- Exercise description -
All that should be output is the block of lines below from the line with "Task: Open the LIN scale selector" to the line with "1536x782 pixels.", both included, exactly as written.

- Raw data -
=== Begin Enclosure ===

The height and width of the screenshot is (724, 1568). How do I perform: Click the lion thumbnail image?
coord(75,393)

=== End Enclosure ===
=== Begin Enclosure ===

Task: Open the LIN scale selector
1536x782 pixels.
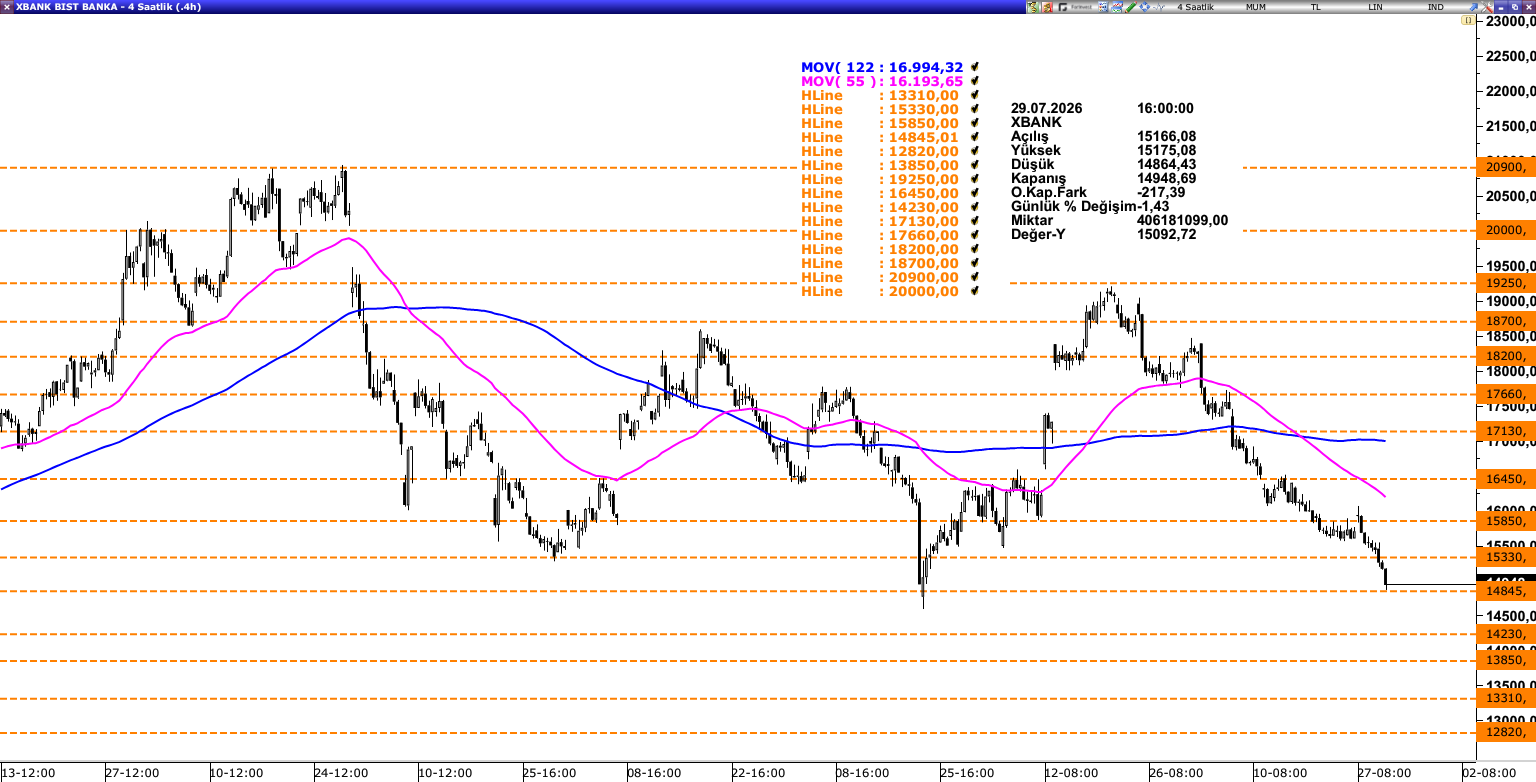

=== End Enclosure ===
=== Begin Enclosure ===

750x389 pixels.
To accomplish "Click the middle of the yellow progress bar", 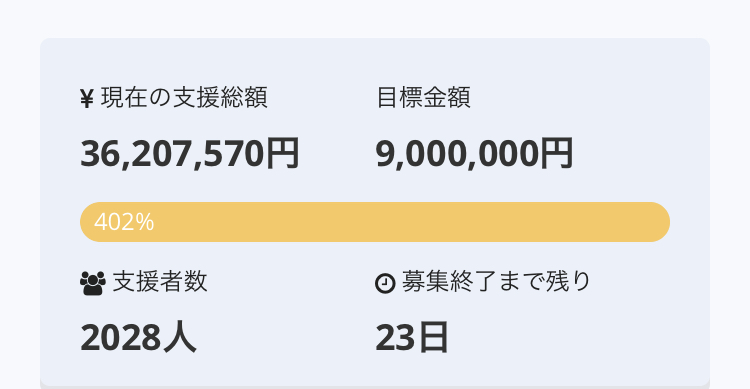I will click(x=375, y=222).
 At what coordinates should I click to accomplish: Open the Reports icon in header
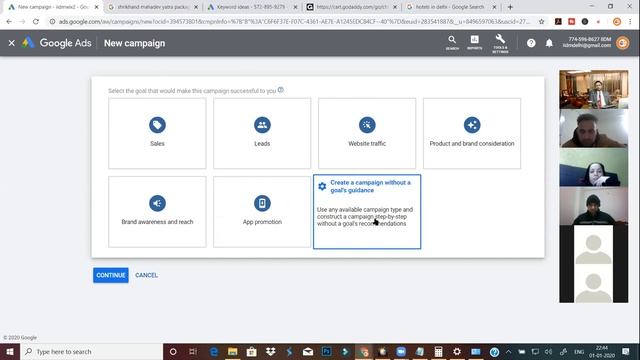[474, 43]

=== End Enclosure ===

- Task output -
Task: Open the LIN scale selector
1536x782 pixels.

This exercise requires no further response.